(Records from a collection)
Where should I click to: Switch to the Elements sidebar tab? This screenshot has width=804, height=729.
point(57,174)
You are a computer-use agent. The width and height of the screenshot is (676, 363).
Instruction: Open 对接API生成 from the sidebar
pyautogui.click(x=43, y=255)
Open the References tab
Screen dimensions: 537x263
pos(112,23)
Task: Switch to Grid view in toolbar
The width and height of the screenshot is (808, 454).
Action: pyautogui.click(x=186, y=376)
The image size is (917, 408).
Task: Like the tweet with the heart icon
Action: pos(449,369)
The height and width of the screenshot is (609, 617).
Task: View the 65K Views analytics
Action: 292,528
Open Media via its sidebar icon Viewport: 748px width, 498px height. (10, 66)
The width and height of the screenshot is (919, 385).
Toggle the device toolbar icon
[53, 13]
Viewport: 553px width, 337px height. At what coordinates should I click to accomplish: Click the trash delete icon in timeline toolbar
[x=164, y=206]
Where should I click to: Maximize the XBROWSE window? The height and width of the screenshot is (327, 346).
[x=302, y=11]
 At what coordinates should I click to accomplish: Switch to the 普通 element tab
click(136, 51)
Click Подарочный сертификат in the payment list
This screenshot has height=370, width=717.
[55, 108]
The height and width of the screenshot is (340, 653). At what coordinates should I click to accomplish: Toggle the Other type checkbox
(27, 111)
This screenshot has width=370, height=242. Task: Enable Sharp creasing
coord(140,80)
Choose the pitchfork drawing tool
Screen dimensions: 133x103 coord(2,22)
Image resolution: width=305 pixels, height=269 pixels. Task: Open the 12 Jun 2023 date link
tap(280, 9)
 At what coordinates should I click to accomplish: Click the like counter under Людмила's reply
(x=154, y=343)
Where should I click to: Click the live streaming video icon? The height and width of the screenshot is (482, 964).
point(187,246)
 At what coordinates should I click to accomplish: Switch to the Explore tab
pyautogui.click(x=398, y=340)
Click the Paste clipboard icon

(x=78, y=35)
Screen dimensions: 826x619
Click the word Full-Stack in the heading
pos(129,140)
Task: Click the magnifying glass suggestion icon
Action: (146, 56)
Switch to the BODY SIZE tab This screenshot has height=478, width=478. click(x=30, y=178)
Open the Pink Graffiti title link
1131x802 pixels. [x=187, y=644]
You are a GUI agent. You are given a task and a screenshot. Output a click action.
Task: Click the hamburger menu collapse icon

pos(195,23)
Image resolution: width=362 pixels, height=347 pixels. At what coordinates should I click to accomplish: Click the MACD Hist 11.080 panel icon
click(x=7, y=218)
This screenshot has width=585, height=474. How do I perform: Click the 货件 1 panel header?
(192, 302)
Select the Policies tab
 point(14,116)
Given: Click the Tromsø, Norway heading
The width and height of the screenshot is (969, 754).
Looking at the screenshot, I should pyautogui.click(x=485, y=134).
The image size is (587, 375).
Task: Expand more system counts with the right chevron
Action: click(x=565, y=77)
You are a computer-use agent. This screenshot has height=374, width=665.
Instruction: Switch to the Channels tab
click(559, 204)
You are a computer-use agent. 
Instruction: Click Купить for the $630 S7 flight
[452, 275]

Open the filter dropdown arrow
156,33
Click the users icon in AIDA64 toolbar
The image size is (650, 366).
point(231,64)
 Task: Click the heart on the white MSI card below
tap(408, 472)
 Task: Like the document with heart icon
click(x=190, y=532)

Task instructions:
Find the line that contains "The width and height of the screenshot is (969, 754).". Restate it and all lines after it exactly, ending with the final line of the data.

Solution to this exercise:
The width and height of the screenshot is (969, 754).
Looking at the screenshot, I should pyautogui.click(x=485, y=134).
The image size is (587, 375).
Task: Expand more system counts with the right chevron
Action: click(x=565, y=77)
You are a computer-use agent. This screenshot has height=374, width=665.
Instruction: Switch to the Channels tab
click(559, 204)
You are a computer-use agent. 
Instruction: Click Купить for the $630 S7 flight
[452, 275]

Open the filter dropdown arrow
156,33
Click the users icon in AIDA64 toolbar
The image size is (650, 366).
point(231,64)
 Task: Click the heart on the white MSI card below
tap(408, 472)
 Task: Like the document with heart icon
click(x=190, y=532)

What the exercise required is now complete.